Mohsin has denied him that release. He has not allowed the easy boundary that opens Vaibhav’s innings. Once the first hit does not come, the teenager starts searching.

That is when T20 becomes a mind game. The batter wants to dominate. The bowler wants him to prove he can wait.

Why one match-up matters

This small duel matters because IPL teams study patterns ruthlessly. Every weakness becomes a meeting-room slide within hours.

If Mohsin has found a workable plan, other teams will examine it. They will ask whether they have a left-arm quick who can copy the angle. They will study Vaibhav’s footwork, bat swing, and scoring zones.

This is where the romance of teenage talent meets the cold machinery of franchise cricket. The IPL rewards flair, but it also punishes repeated habits.

For Vaibhav, the challenge now is not only scoring. It is adapting before rivals catch up.

That is the normal journey for any breakout player. First, he surprises the league. Then the league studies him. After that, the real career begins.

We saw this with many young Indian hitters. The first season gives them headlines. The second test asks whether they can score when bowlers know the plan.

Vaibhav’s season is already special because of his age and output. He has moved ahead of names like Virat Kohli, Shubman Gill, Heinrich Klaasen, and Sai Sudharsan in the Orange Cap race, as cited in the source material.

That puts him in elite company. It also puts a target on his back.

The next team facing Rajasthan will not only plan for Vaibhav. They will plan for the version of Vaibhav who wants revenge against the Mohsin template.

The money behind the buzz

There is a business story here too, even if the scoreboard grabs attention first.

A 15-year-old opener becoming an IPL talking point changes the market around him. Sponsors notice. Broadcasters notice. Fans who do not follow every league match still stop scrolling.

For Rajasthan, this kind of player has sporting and commercial value. A young Indian star pulls attention in a way even overseas names cannot always match.

That attention can turn into ticket demand, social media growth, merchandise interest, and stronger brand recall. In simple terms, people remember the team with the fearless teenager.

But there is also a risk in all this noise. Young players can get packaged too quickly. Every innings becomes proof of greatness or weakness.

That is unfair, especially at 15. At that age, even great talent needs room to fail without a public trial.

Teams have a duty here. Rajasthan must protect the player while using his skill. That means managing workload, media pressure, and expectations.

For families watching from smaller towns, Vaibhav’s rise will feel thrilling. It tells young cricketers that the door can open early if talent meets opportunity.
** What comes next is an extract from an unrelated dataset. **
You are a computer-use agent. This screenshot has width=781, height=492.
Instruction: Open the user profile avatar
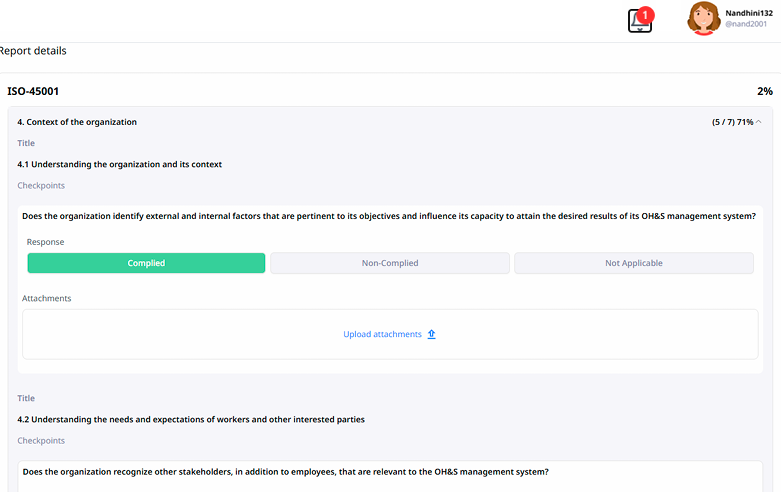[x=703, y=18]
But parents should also read the other side of the story. Talent gets you noticed. Adjustment keeps you there.

A lesson for the league

Vaibhav has become this season’s most exciting young batting story because he plays without visible fear. That is his gift.
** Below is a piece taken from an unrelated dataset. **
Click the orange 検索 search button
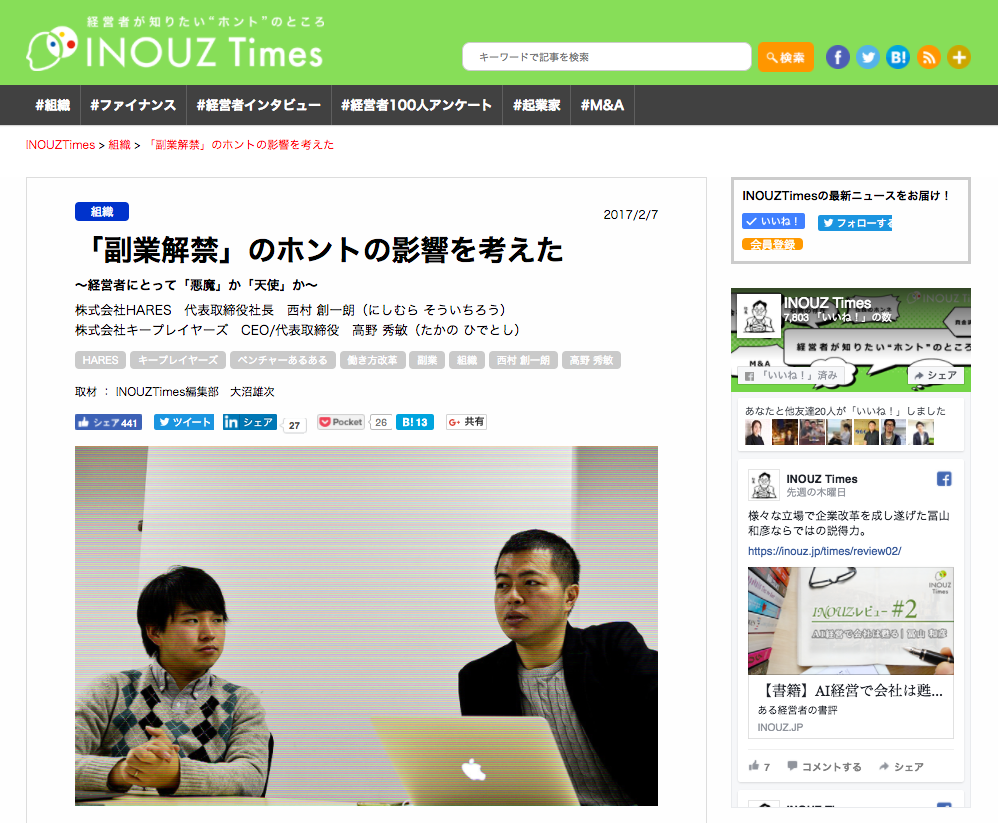This screenshot has height=823, width=998. click(x=785, y=57)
Mohsin has become the useful warning label on that story. Even the brightest hitter can be slowed by a clear plan and steady execution.
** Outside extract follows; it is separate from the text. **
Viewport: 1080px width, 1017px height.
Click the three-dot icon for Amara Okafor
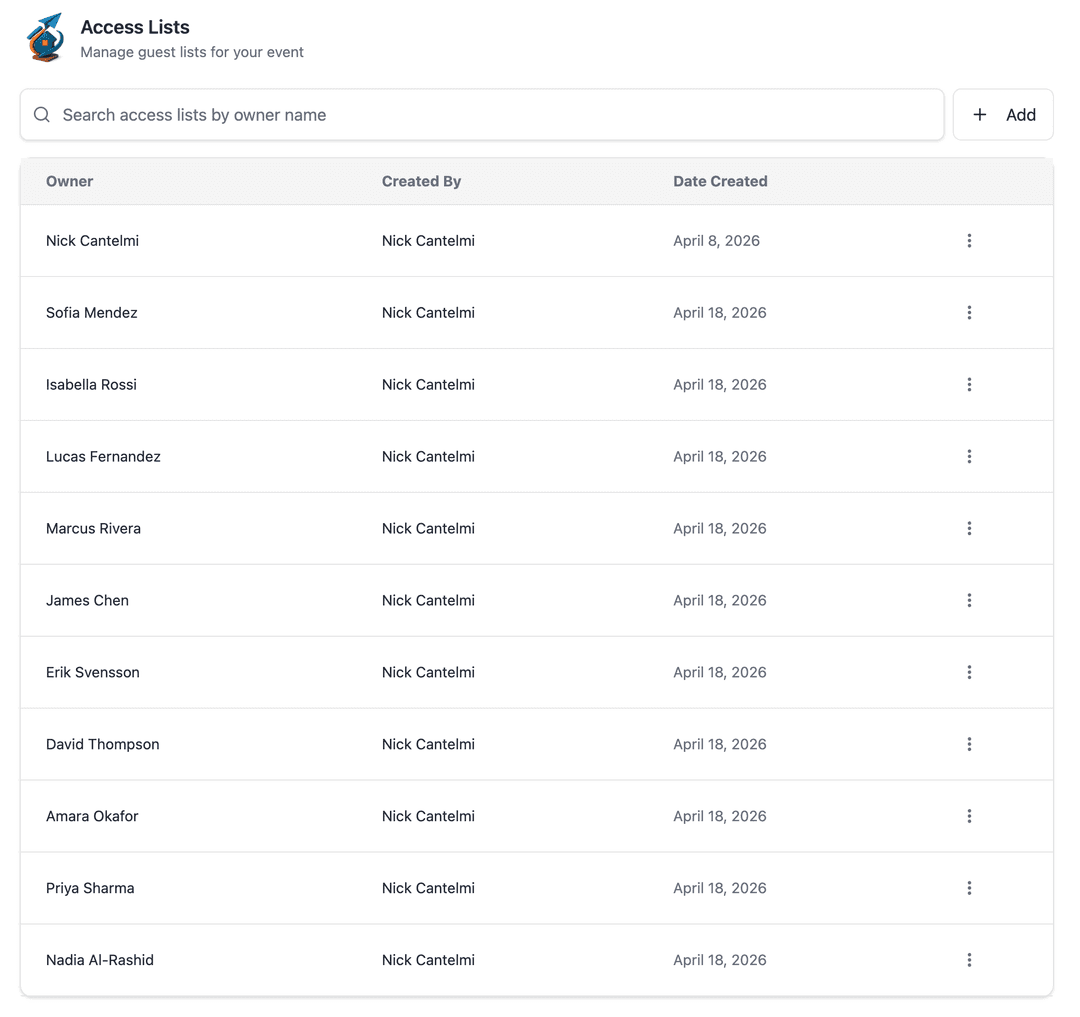[969, 816]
This is why cricket remains such a stubbornly beautiful business. A franchise can buy stars, hire analysts, and build global fan pages. Then one bowler with the right line can change the conversation.

The next phase will tell us more than the first rush did. If Vaibhav solves Mohsin, the hype will grow louder. If bowlers copy Mohsin well, the teenager will face his first serious professional exam.

For ordinary fans, that is the real joy. Not the branding, not the reels, not the auctions. Just a young batter learning quickly, and a bowler reminding him that the game always answers back.